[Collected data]
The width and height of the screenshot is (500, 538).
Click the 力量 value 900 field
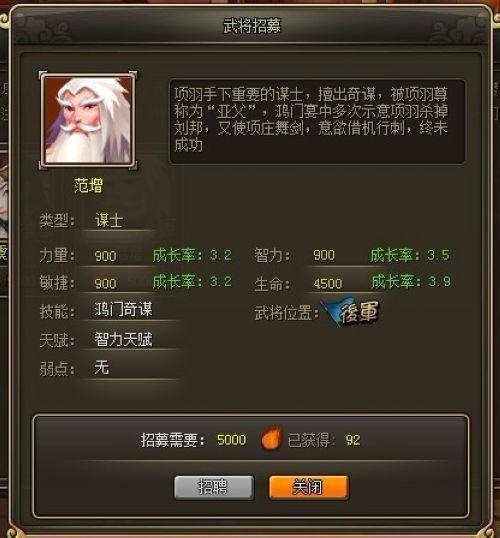105,256
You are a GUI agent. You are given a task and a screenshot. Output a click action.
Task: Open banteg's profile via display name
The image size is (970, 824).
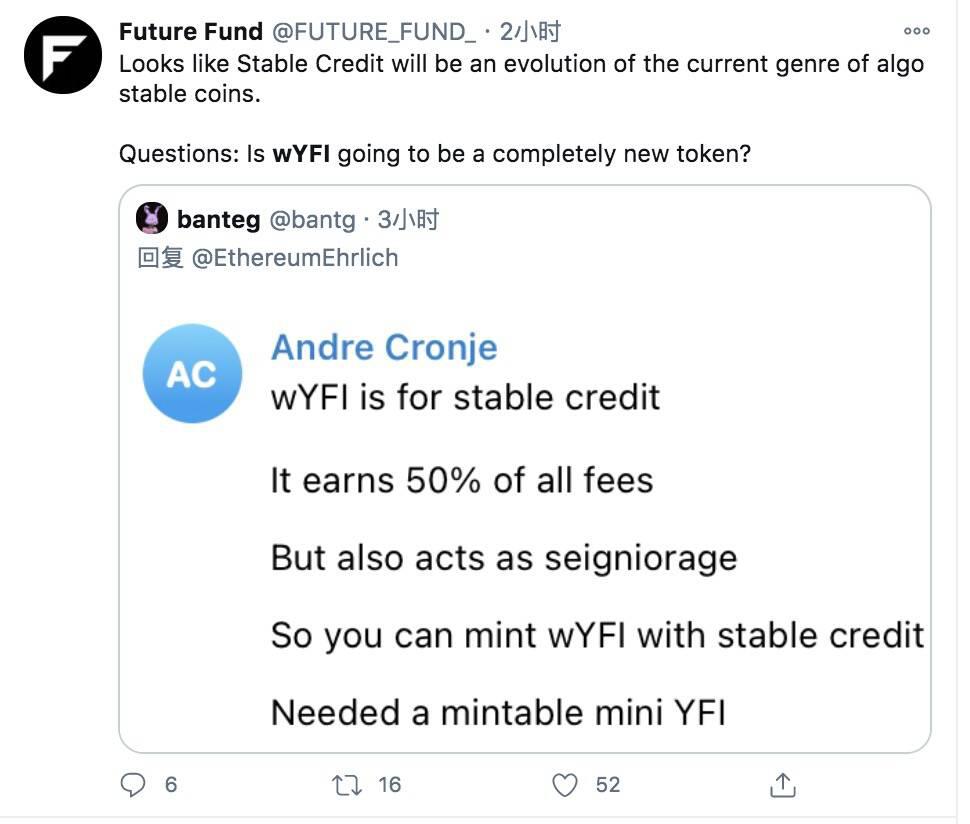pyautogui.click(x=218, y=219)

# [YOUR OBJECTIVE]
Your reply must contain each entry exactly as written and no pictures.

# [RESPONSE BELOW]
The width and height of the screenshot is (500, 538).
Click the 力量 value 900 field
105,256
You are a GUI agent. You are given a task and a screenshot. Output a click action.
Task: Open banteg's profile via display name
The image size is (970, 824).
pyautogui.click(x=218, y=219)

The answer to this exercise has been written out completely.